このように、より長期で、より従業員の立場に寄り添ったプラン運営が、よい人材を長期に確保するために必要となっている。

一方で、企業側の拠出の合理化についても動きがある。医療保険プランにかかるコストがどんどんと高まるにつれ、DCプランに対する企業側の負担を見直す動きが出てくるのは当然、との見方がある。先に紹介した(悪い例だが)AOLの場合も、見直しの切っ掛けは医療保険プランのコスト増であった(「Topics2014年2月13日 AOL:DCプランとPPACA」参照)。

その際、AOLでは頓挫したが、『マッチングを年末にまとめて拠出し、年末に在籍していなければ拠出は行わない』との合理化策は、既にIBMで導入されていると紹介した。上記sourceによれば、まだ数は少ないが、大企業の間ではこうした見直しが進んでいるという。これも、従業員を引き留めておくという意味では、プラスの効果があろう。

かつては、『長期での人材確保のためにはDBプラン』という概念であったが、既にDBプランという選択肢がほぼ消滅しかかっている中で、企業もDCプランの活用策に知恵を絞ってくることであろう。
========================================
[作業課題 A]:
DCプランの文章のうち、「このように、より長期で、より」で始まり「プランとPPACA」参照)。」まで続く部分を一字も変えずに書き写すこと。
[作業課題 B]:
次の各文がDCプランの文章の内容と合っているかを「はい」か「いいえ」で答え、判断の根拠となる箇所をそのまま引用すること。(i) AOLで見直しのきっかけとなったのは医療保険プランのコスト増だった。(ii) マッチングを年末にまとめて拠出する合理化策は、AOLで導入に成功した。(iii) 大企業の間では、こうした見直しを行う企業がすでに多数にのぼっている。
[作業課題 C]:
DCプランの文章を、最後の文の後から書き継ぐこと。
記録は使わなくてよい。
========================================
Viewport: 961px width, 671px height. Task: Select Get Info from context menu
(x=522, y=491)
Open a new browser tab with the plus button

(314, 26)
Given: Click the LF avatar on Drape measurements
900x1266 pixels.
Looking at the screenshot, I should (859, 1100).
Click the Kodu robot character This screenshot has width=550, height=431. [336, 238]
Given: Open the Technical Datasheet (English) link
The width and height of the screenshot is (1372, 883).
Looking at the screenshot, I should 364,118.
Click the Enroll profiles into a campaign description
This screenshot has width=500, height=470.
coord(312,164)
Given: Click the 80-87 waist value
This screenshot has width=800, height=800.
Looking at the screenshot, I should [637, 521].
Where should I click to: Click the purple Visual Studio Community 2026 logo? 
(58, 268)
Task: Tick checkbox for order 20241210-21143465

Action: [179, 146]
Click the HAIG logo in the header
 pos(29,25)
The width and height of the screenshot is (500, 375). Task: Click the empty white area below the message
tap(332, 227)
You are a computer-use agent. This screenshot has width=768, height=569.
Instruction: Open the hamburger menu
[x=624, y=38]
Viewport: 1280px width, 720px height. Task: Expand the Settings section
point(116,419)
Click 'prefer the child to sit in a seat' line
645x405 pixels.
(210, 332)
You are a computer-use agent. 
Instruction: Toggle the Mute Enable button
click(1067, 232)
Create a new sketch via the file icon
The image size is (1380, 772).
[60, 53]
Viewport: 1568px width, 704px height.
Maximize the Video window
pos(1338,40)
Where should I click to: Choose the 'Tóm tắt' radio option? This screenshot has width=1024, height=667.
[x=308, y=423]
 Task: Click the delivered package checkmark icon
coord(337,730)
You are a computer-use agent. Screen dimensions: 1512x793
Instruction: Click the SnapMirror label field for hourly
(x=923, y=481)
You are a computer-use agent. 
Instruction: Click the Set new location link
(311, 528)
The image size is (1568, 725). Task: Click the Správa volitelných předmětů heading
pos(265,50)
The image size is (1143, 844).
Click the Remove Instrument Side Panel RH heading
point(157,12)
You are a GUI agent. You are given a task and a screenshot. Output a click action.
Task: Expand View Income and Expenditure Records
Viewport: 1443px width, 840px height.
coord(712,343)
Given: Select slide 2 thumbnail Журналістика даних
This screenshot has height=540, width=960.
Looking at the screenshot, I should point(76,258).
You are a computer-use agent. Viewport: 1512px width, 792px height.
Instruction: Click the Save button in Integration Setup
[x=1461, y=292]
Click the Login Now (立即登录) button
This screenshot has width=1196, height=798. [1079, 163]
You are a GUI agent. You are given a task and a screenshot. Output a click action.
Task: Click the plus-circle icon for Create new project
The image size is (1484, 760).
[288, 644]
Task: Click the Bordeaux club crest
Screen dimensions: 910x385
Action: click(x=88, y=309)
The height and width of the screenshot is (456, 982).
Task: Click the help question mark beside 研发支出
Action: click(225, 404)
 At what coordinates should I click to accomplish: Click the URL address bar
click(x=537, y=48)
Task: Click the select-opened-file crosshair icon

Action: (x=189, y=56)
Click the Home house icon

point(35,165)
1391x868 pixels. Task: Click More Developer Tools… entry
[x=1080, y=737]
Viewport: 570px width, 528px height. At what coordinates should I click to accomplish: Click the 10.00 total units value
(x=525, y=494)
========================================
[記述回答 A]:
このように、より長期で、より従業員の立場に寄り添ったプラン運営が、よい人材を長期に確保するために必要となっている。

一方で、企業側の拠出の合理化についても動きがある。医療保険プランにかかるコストがどんどんと高まるにつれ、DCプランに対する企業側の負担を見直す動きが出てくるのは当然、との見方がある。先に紹介した(悪い例だが)AOLの場合も、見直しの切っ掛けは医療保険プランのコスト増であった(「Topics2014年2月13日 AOL:DCプランとPPACA」参照)。

[記述回答 B]:
(i) はい。「見直しの切っ掛けは医療保険プランのコスト増であった」
(ii) いいえ。「AOLでは頓挫したが」
(iii) いいえ。「まだ数は少ないが」

[記述回答 C]:
※ 参考テーマ「DB/DCプラン

3月15日 Vallejo市:再び破綻の危機 
Source :Once bankrupt, Vallejo still can't afford its pricey pensions (CNN Money)
CA州Vallejo市は、2008年5月にChapter 9による再建を申請し、3年後の2011年11月に脱した。ところが、Moody'sは、再び同市がChapter 9に陥る可能性があると指摘している。その要因は、年金コストである。 同市は既に大幅な歳出削減措置を取っており、そのために治安が悪化している。これ以上、他の歳出項目で財源を捻り出すのは難しくなっている。ところが、肝心の市職員の年金プランは、Chapter 9による再建にも拘わらず、ほとんど制度改正ができていないという。消防士は50歳で退職し、現役時代の90%を終身年金で受け取れる。最近5年間で退職した警察官は、平均$101,000/Yの年金給付を受けている。

それもこれも、CalPERSが退職者や現役職員の給付内容の削減を拒んでいるからである。

先に紹介したMoody'sは、Vallejo市とともに、Stockton市San Bernardino市(SB市)についても懸念を示している。いずれも、CalPERSとの間で課題を抱えている自治体である。

自治体職員の年金のために自治体が破綻する。冗談のような事態がアメリカで起きている。

※ 参考テーマ「地方政府年金

3月14日 NH州:Medicaid拡充へ前進 
Source :New Hampshire clears major Medicaid expansion hurdle (Washington Post)
New Hampshire州(NH州)の州議会上院は、3月6日、Medicaid拡充法案を可決した。拡充案の概要は次の通り。
  1. 連邦政府財源を用いてMedicaidを拡充する。対象者は約5万人。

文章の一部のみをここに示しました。